* _Exercise brief_:
Restate word for word the lines of the entries below, starting with the line that holds "Open help with the question mark icon" and ending with the line that holds "Given: Increase the", and no others.
(Information given begins)
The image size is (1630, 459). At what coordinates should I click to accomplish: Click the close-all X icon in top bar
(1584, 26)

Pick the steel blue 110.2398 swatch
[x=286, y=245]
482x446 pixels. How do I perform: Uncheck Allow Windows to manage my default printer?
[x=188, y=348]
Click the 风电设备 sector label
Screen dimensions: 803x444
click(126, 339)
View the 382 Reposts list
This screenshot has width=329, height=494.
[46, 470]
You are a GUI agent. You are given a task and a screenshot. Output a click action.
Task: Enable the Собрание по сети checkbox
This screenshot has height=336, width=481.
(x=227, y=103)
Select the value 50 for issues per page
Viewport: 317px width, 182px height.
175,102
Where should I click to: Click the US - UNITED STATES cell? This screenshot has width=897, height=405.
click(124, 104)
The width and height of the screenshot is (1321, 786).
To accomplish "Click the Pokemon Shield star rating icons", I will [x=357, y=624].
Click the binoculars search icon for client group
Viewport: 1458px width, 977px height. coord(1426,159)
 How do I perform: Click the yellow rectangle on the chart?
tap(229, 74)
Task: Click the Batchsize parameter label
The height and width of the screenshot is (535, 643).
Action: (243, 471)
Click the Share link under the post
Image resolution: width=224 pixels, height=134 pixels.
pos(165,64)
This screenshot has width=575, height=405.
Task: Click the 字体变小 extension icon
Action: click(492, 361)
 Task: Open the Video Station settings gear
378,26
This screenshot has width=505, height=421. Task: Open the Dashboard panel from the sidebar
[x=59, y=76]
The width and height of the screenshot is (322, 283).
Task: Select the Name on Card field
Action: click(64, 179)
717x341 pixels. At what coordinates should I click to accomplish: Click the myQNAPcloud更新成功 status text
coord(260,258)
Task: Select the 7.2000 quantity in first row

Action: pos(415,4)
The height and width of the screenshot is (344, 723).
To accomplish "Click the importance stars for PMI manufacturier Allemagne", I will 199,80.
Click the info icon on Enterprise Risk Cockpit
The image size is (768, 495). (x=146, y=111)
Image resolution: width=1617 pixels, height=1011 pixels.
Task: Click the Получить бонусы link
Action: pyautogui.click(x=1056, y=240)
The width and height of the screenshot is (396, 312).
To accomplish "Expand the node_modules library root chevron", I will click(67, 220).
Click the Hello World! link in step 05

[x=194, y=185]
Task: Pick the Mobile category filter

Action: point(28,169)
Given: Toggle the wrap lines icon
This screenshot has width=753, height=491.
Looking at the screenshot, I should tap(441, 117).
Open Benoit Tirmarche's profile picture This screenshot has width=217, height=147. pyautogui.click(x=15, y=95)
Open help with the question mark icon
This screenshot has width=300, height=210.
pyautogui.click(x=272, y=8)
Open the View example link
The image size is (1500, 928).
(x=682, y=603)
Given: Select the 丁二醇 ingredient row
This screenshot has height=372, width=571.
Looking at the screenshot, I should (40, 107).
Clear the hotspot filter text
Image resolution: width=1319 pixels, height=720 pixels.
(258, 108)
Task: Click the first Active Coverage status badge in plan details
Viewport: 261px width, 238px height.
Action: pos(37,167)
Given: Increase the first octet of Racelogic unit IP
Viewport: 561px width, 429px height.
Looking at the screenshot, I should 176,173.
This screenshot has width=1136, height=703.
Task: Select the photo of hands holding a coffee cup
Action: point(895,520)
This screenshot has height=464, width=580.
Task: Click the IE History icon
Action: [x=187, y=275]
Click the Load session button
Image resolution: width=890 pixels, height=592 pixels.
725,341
(Information given ends)
* _Answer section_:
Open help with the question mark icon
This screenshot has width=300, height=210.
pyautogui.click(x=272, y=8)
Open the View example link
The image size is (1500, 928).
(x=682, y=603)
Given: Select the 丁二醇 ingredient row
This screenshot has height=372, width=571.
Looking at the screenshot, I should (40, 107).
Clear the hotspot filter text
Image resolution: width=1319 pixels, height=720 pixels.
(258, 108)
Task: Click the first Active Coverage status badge in plan details
Viewport: 261px width, 238px height.
Action: pos(37,167)
Given: Increase the first octet of Racelogic unit IP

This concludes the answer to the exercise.